I planned a vacation last month. Researched hotels. Compared prices. Made spreadsheets. By the time I finished planning, I was too tired to enjoy the trip. The planning took more energy than the vacation.
Children don’t plan vacations. They live them. They wake up and the day is already a vacation. No research required. No optimization needed. Just existence. Just presence. Just now.
My daughter is eight. I watch her sometimes. She can sit in the garden for an hour doing nothing I can identify. Just being there. Looking at things. Touching leaves. Talking to herself. Time doesn’t exist for her yet. Not really. She hasn’t learned to slice it into productive units. She hasn’t been taught that minutes are for spending wisely.
I envy her.
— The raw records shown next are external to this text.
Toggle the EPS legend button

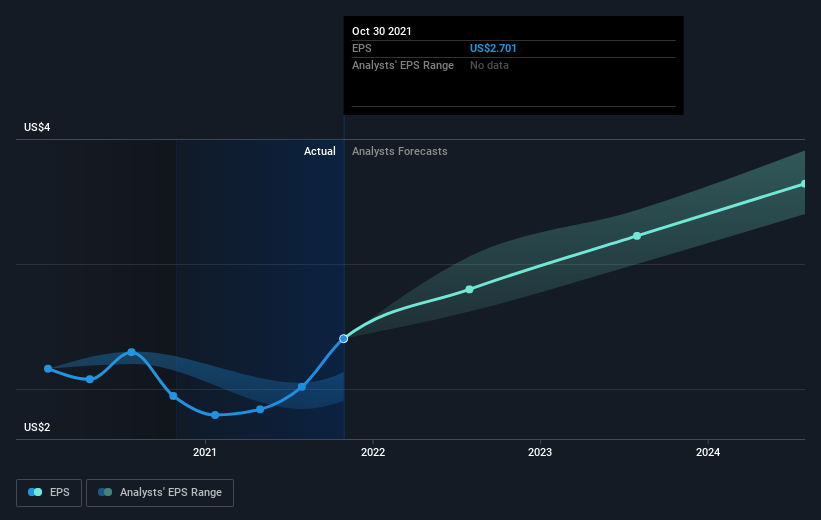[49, 492]
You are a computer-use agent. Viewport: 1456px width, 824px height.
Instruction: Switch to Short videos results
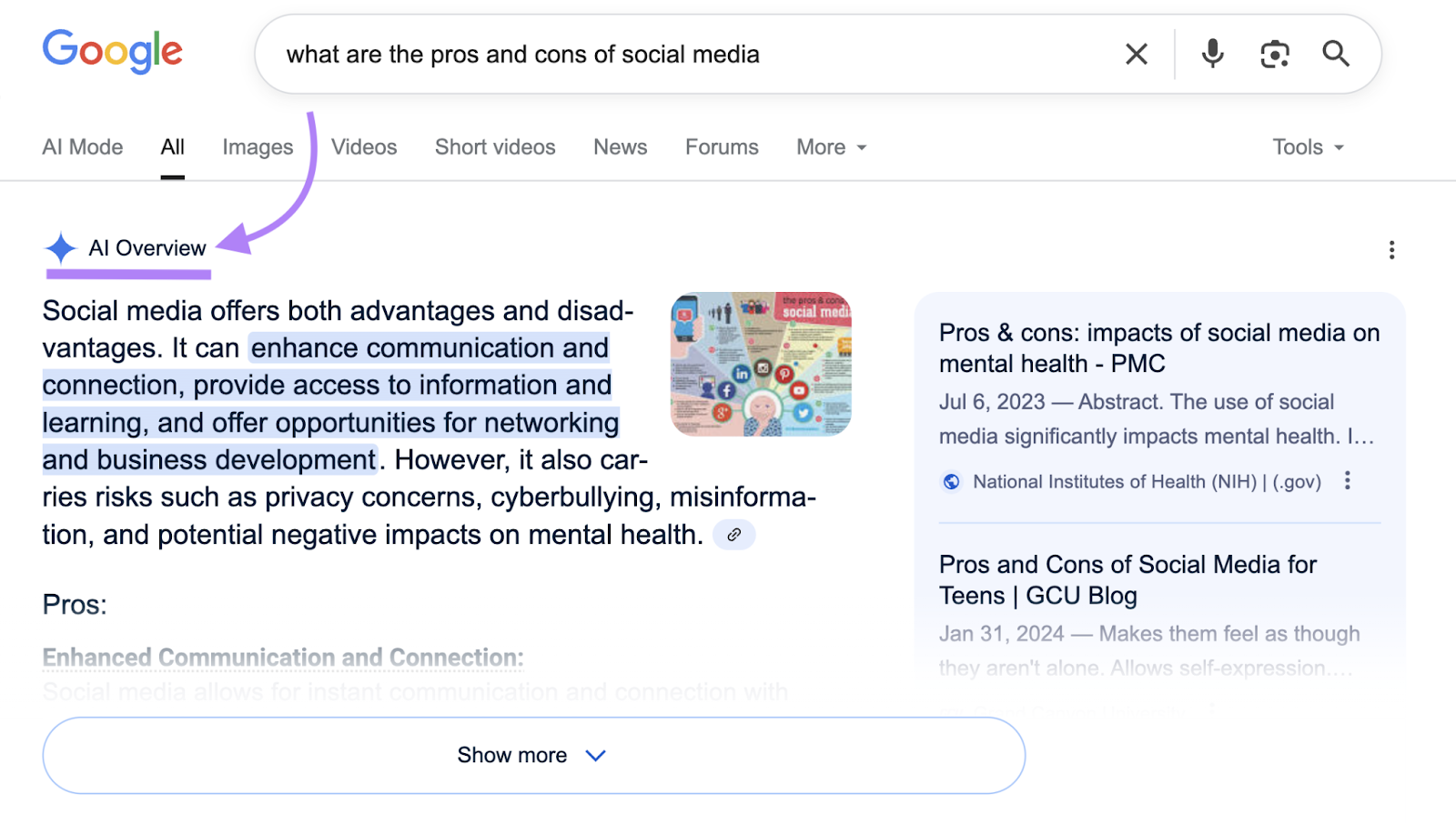[495, 146]
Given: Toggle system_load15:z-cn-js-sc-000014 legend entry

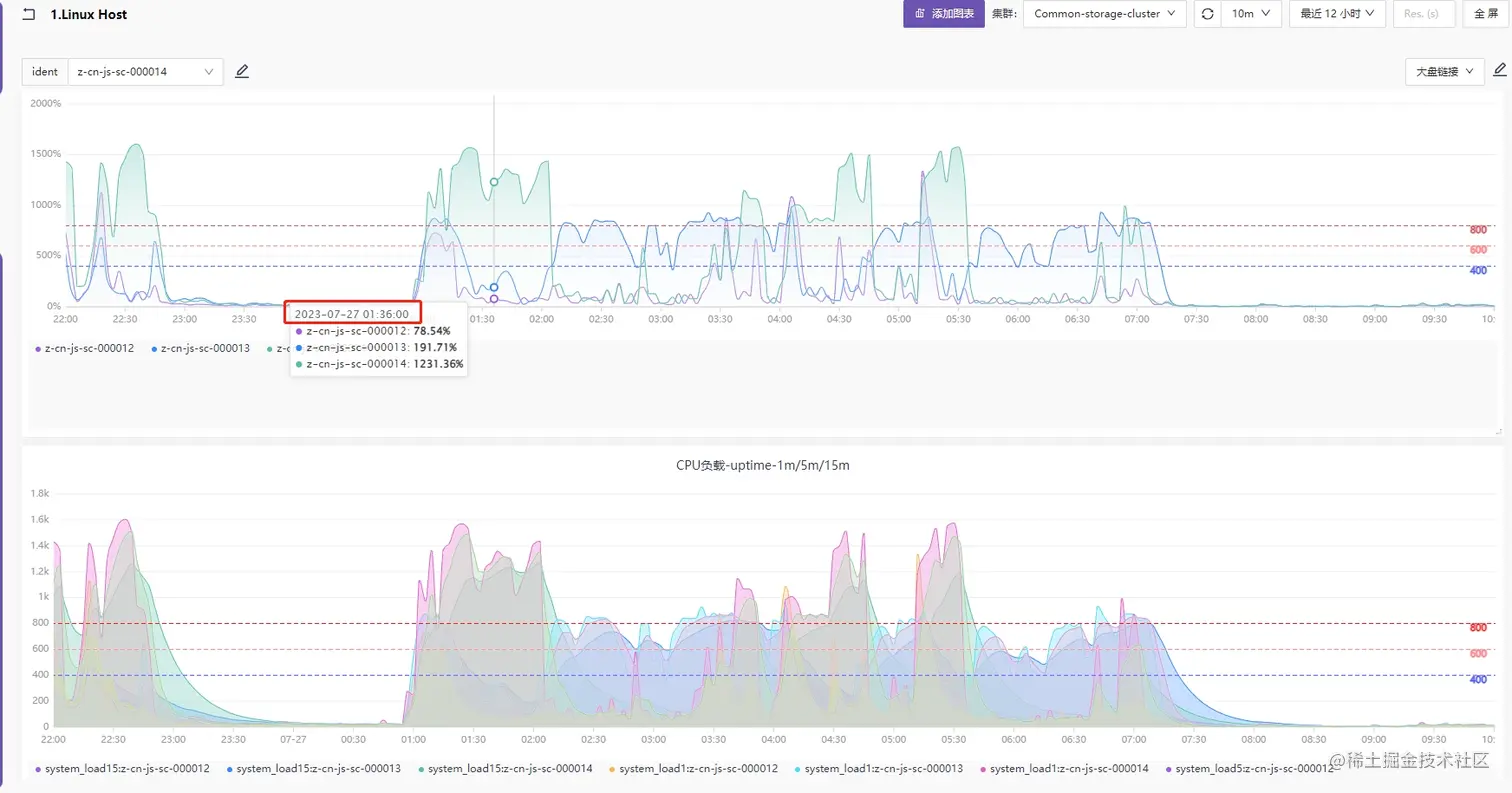Looking at the screenshot, I should click(x=505, y=768).
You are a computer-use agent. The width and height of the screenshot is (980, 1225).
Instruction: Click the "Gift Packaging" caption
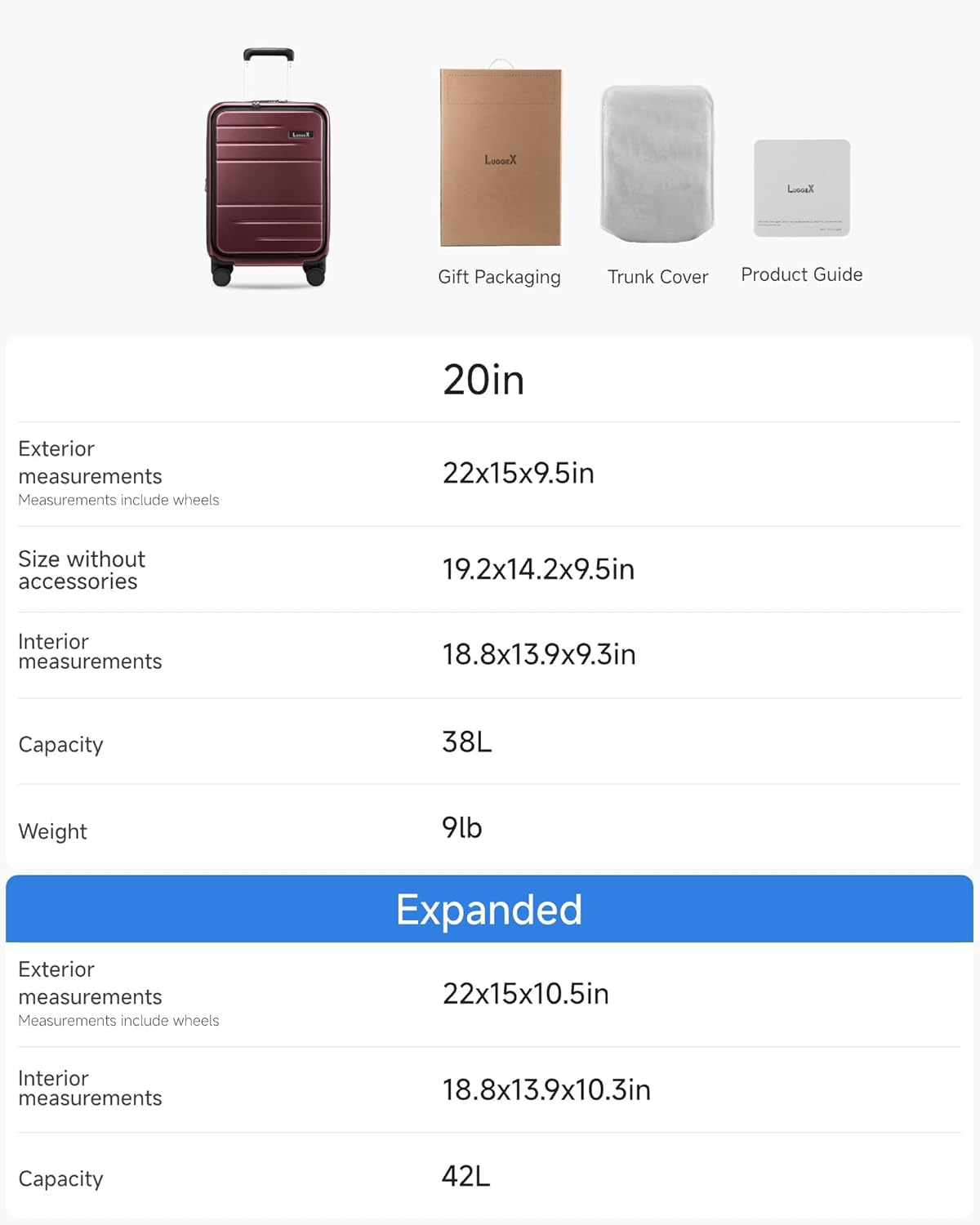pos(499,277)
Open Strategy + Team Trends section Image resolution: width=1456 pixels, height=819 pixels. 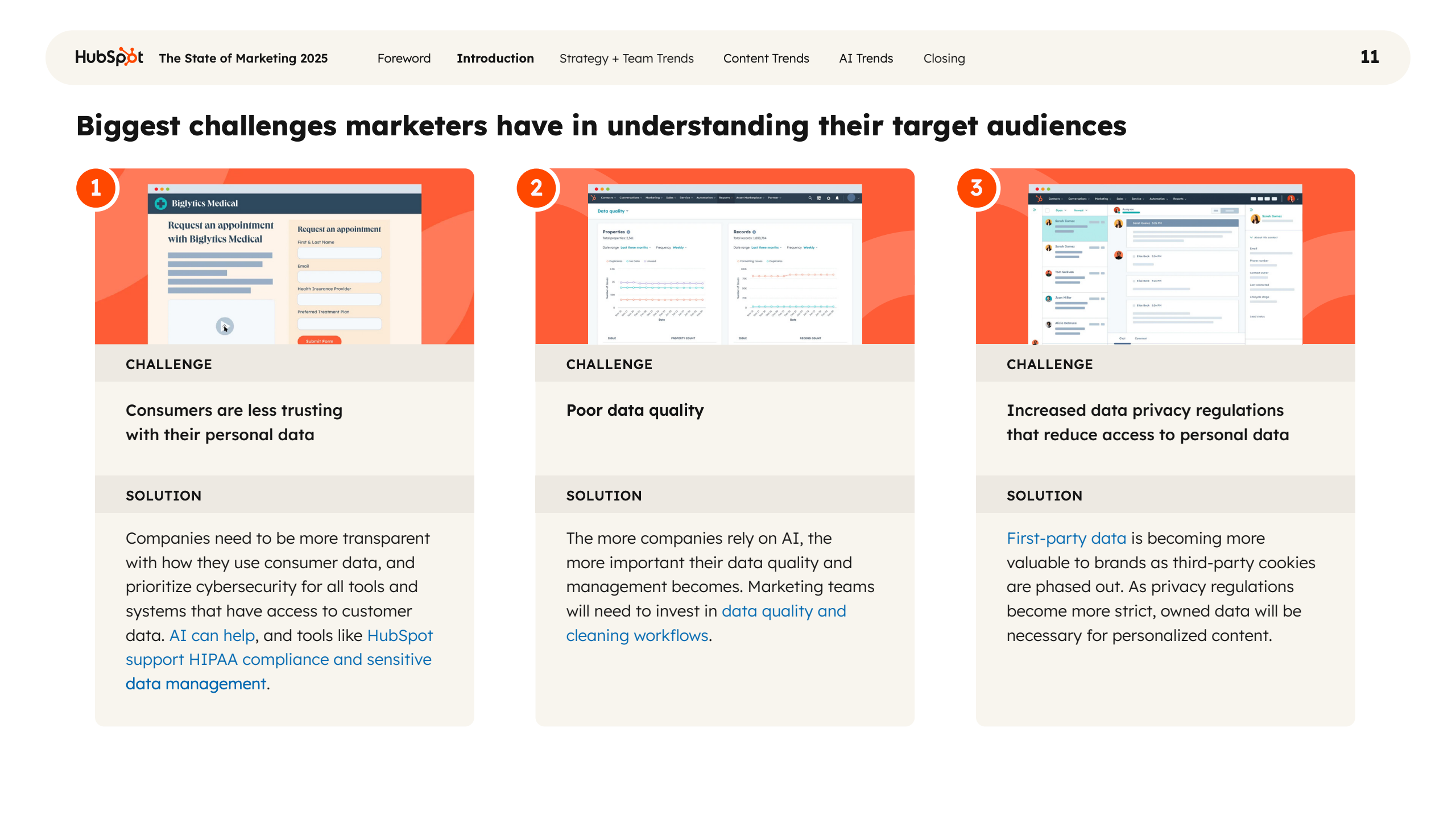tap(626, 58)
I also pity her. Because one day, she will learn. She will start checking clocks. She will begin planning. She will discover that time is limited and must be managed.
And her summers will shrink. Like mine did. Like everyone’s do.
We trade magic for management. Wonder for efficiency. Presence for productivity. We don’t even notice the trade. It happens slowly, over years, until one day we look back and realize something precious is gone.
Can we get it back?
I don’t know. I try sometimes. I try to pay attention. To taste my food. To feel the water in the shower. To notice the color of the sky at evening.
It works for moments. Then the phone buzzes. The mind wanders. The list of tasks reasserts itself. Adult life floods back.
But sometimes, for a few seconds, time slows down. I feel what I used to feel. The honey thickness of a moment fully lived.
It never lasts. But it reminds me that the capacity is still there. Buried under years of habits and responsibilities. Covered by the silt of adulthood. But not gone. Never completely gone.
Summer still comes every year. The days are still long. The sun still sets slowly. The world still offers itself for attention.
We just forgot how to accept the offer.
My daughter calls from the garden. She wants to show me something. A caterpillar, probably. Or a flower. Or nothing at all.
I put down my phone. I go outside. I try to see what she sees.
For a moment—just a moment—summer feels like it used to.
Long. Golden. Endless.
Then the moment passes. But it was there. It existed.
Maybe that’s enough. Maybe that’s all we get as adults. Moments instead of months. Glimpses instead of whole summers.
I’ll take it. It’s better than nothing.
It’s better than forgetting completely that time once moved like honey, and we had all of it, and it was ours, and we wasted it beautifully on absolutely nothing at all.